BRIEF - Leave the pictures out, and repeat exactly every line from the one with "الرابط (1195, 1179)" through the end of the data below.

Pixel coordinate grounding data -
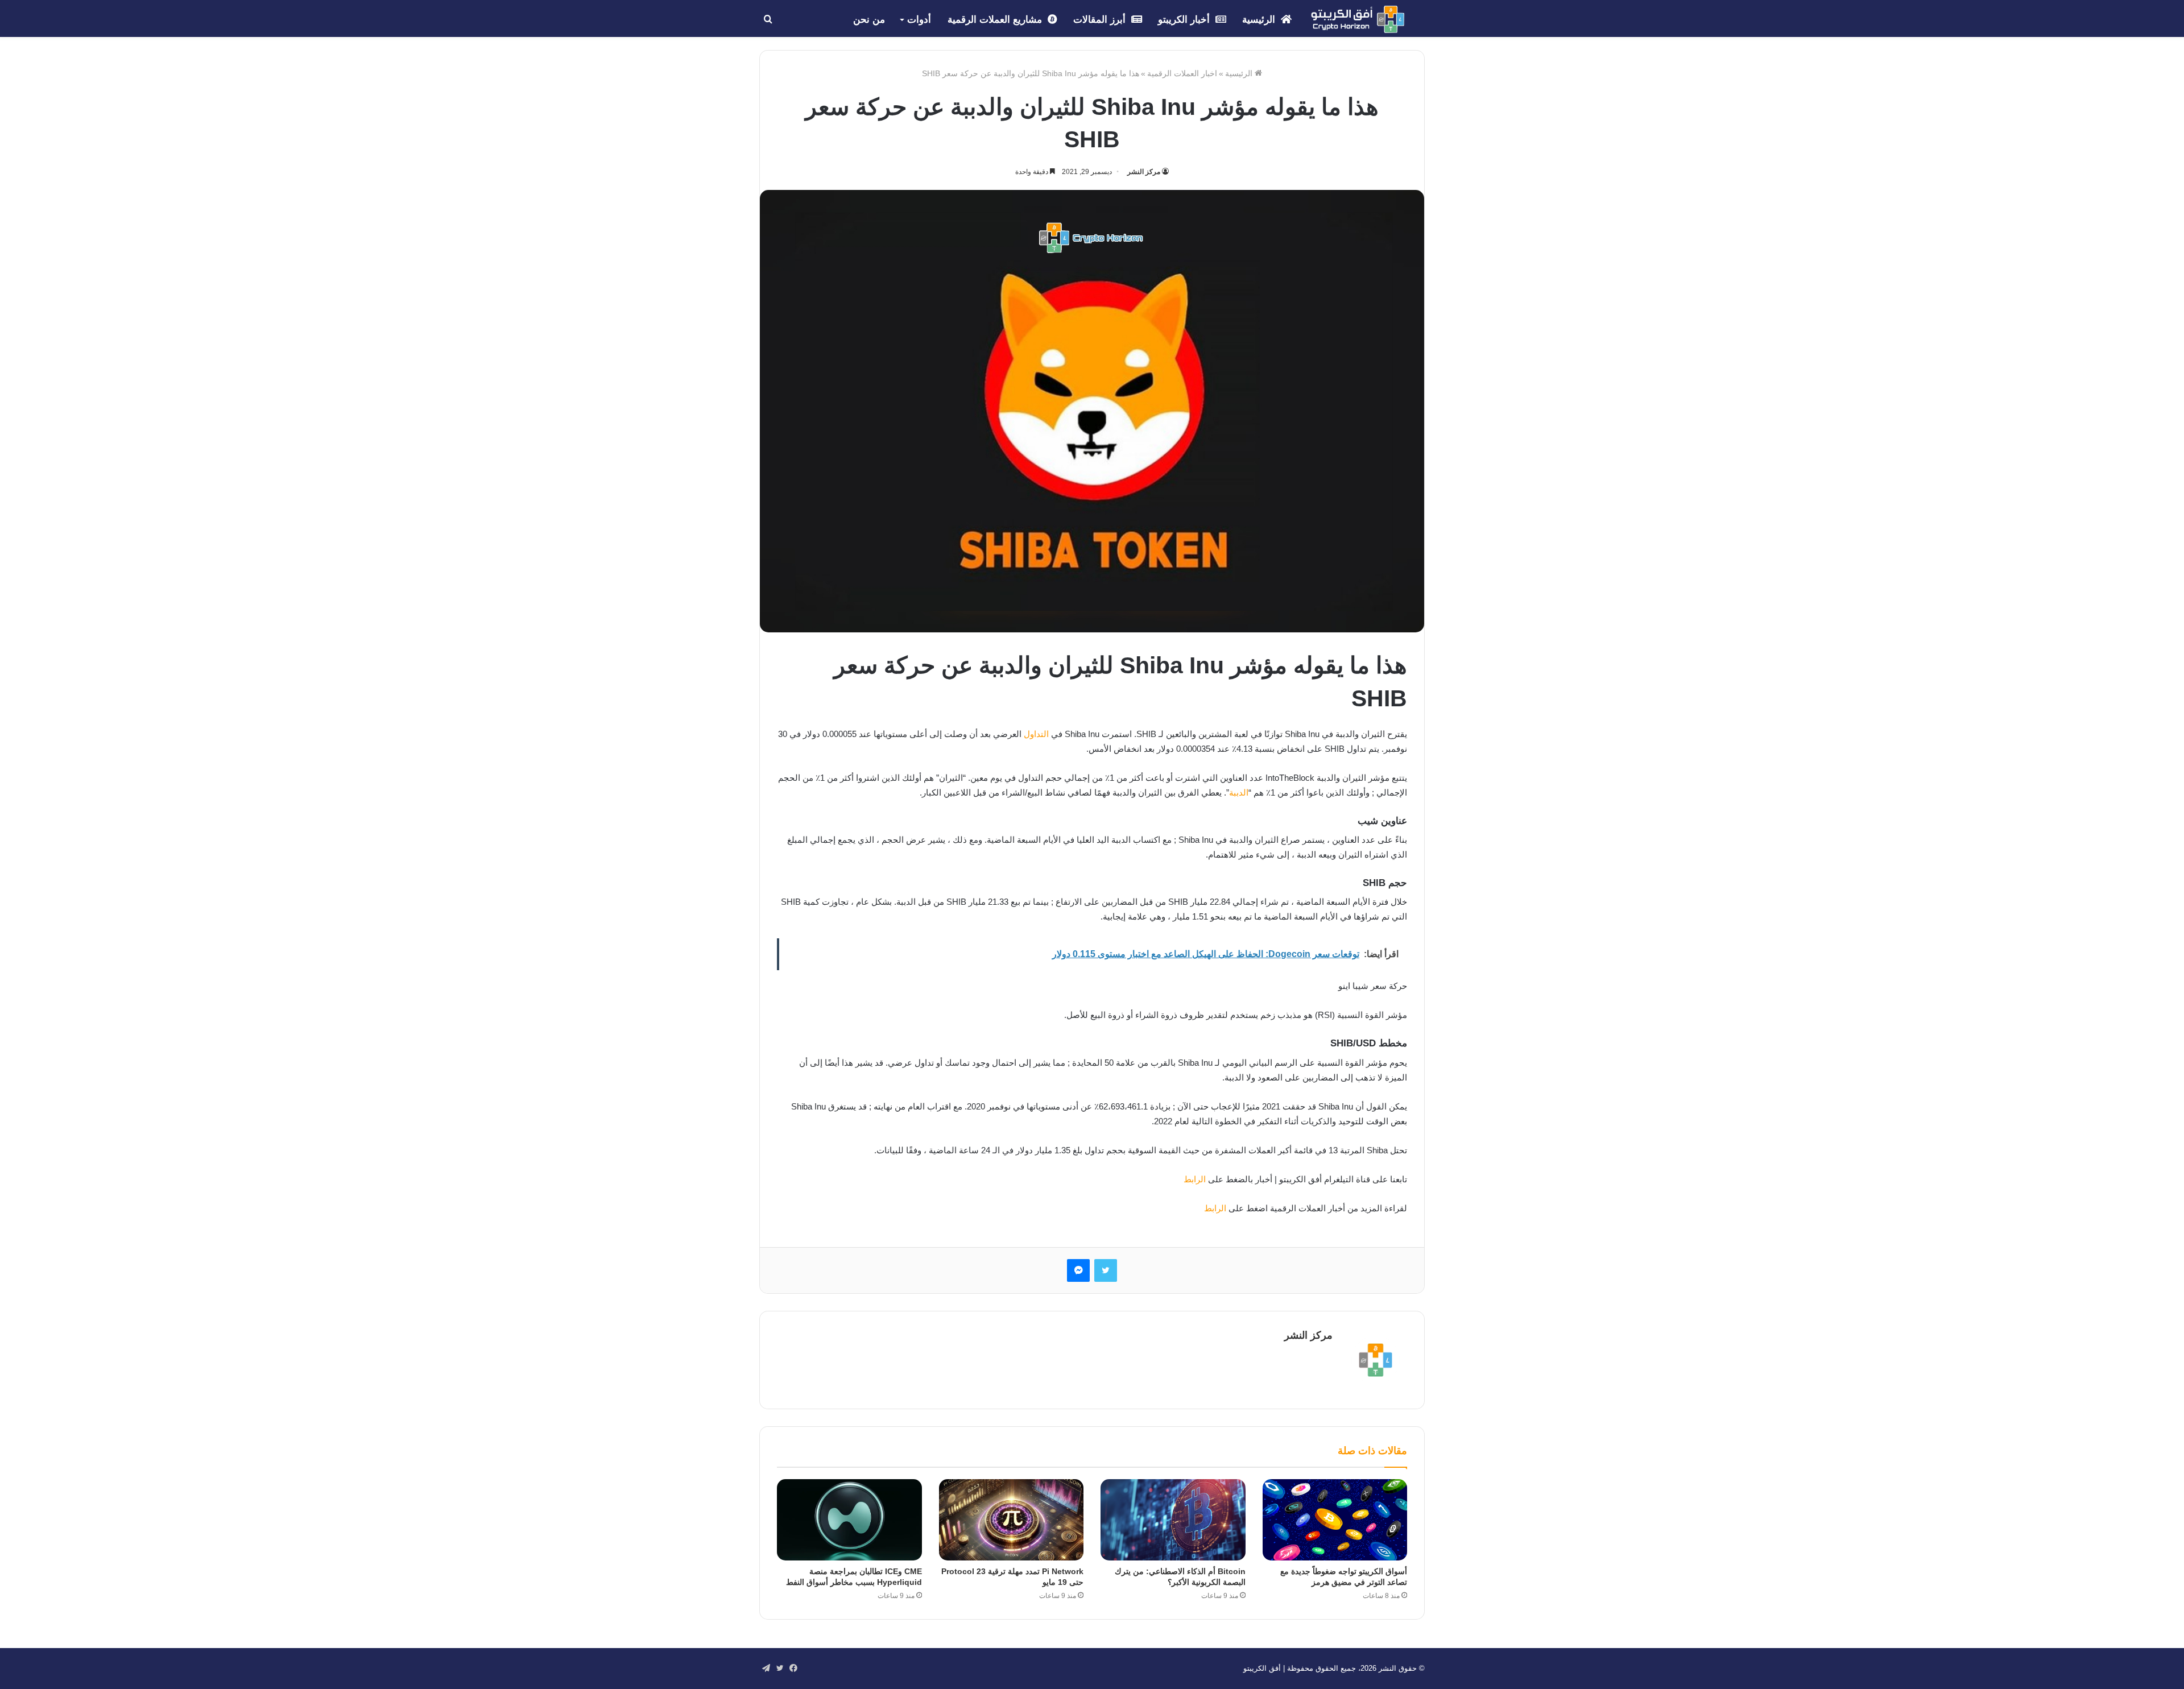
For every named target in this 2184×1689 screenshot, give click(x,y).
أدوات (919, 19)
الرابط (1195, 1179)
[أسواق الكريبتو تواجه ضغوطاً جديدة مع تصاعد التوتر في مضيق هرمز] (1335, 1519)
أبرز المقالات (1100, 19)
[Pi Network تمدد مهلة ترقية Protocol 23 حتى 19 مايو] (1011, 1520)
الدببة (1238, 792)
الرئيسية (1260, 19)
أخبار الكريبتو (1185, 19)
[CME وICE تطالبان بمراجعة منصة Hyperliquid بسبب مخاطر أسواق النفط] (849, 1520)
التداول (1036, 734)
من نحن (869, 19)
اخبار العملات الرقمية (1182, 73)
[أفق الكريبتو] (1357, 19)
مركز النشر (1143, 172)
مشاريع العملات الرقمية (996, 19)
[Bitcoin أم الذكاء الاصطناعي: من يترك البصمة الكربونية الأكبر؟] (1173, 1520)
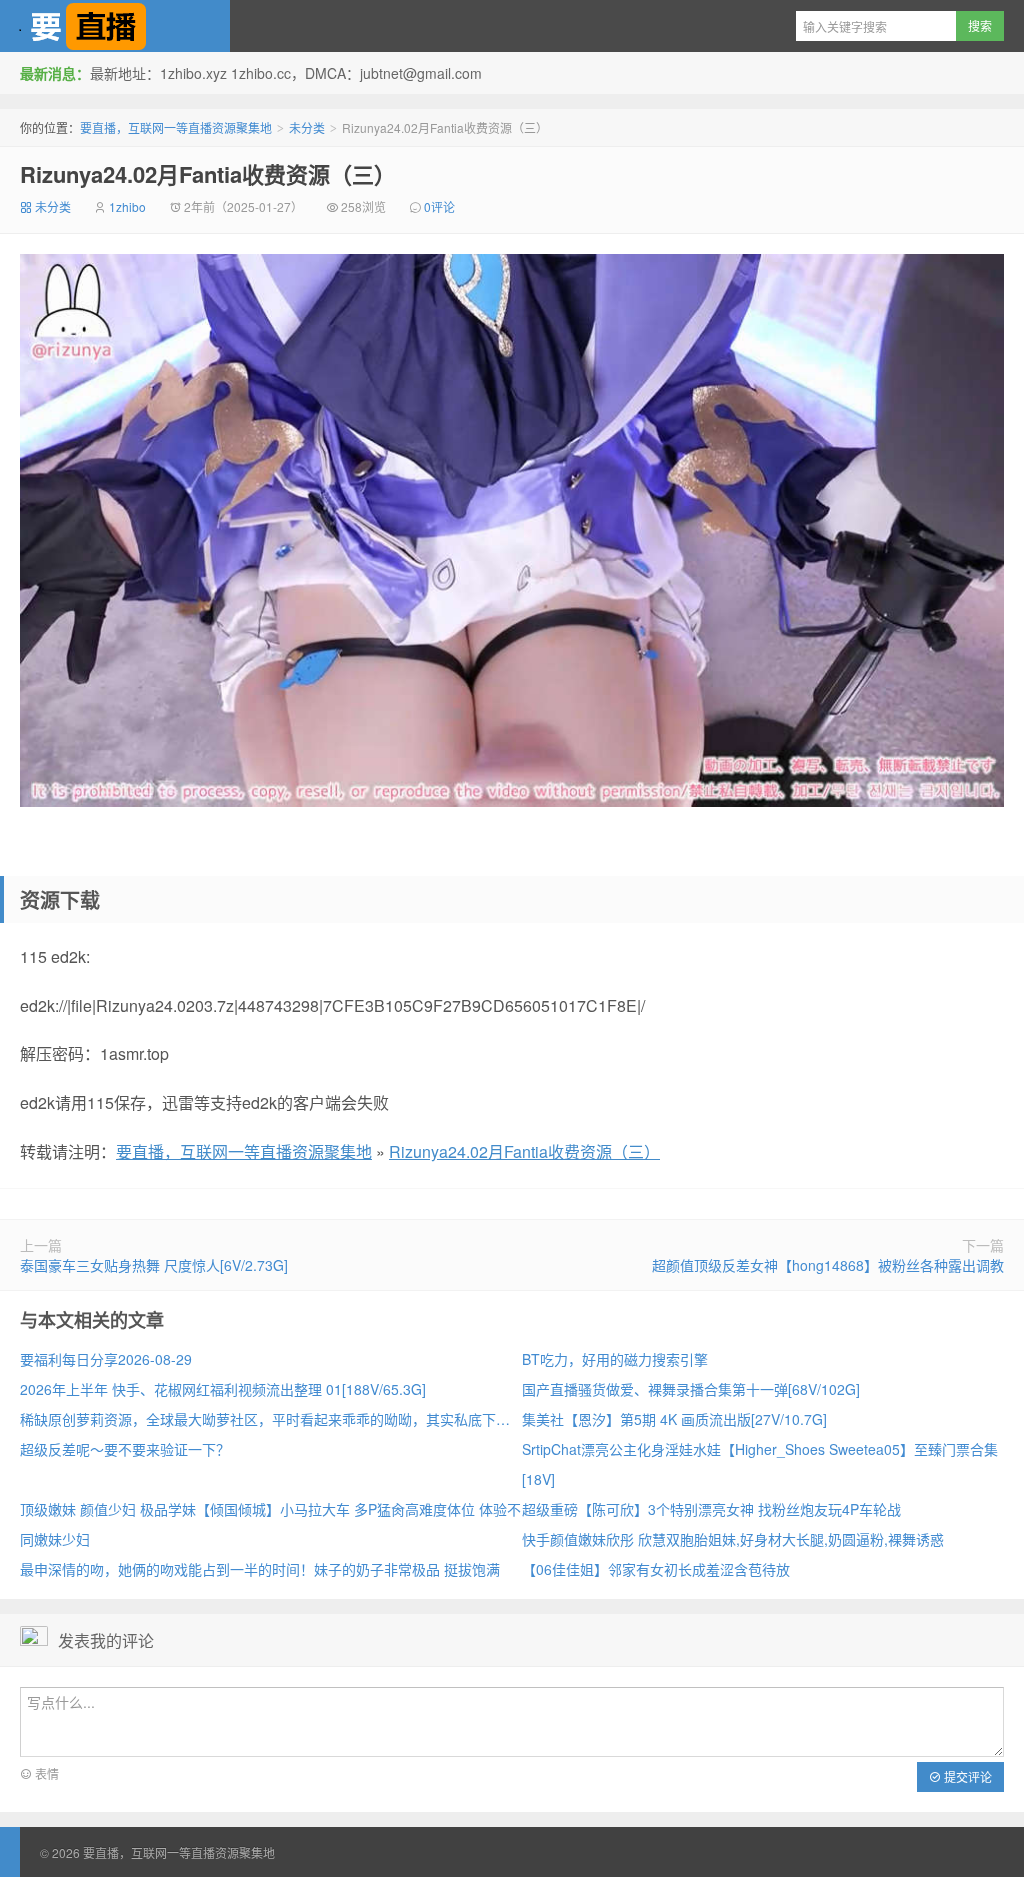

REPLY -
الرابط (1195, 1179)
[أسواق الكريبتو تواجه ضغوطاً جديدة مع تصاعد التوتر في مضيق هرمز] (1335, 1519)
أبرز المقالات (1100, 19)
[Pi Network تمدد مهلة ترقية Protocol 23 حتى 19 مايو] (1011, 1520)
الدببة (1238, 792)
الرئيسية (1260, 19)
أخبار الكريبتو (1185, 19)
[CME وICE تطالبان بمراجعة منصة Hyperliquid بسبب مخاطر أسواق النفط] (849, 1520)
التداول (1036, 734)
من نحن (869, 19)
اخبار العملات الرقمية (1182, 73)
[أفق الكريبتو] (1357, 19)
مركز النشر (1143, 172)
مشاريع العملات الرقمية (996, 19)
[Bitcoin أم الذكاء الاصطناعي: من يترك البصمة الكربونية الأكبر؟] (1173, 1520)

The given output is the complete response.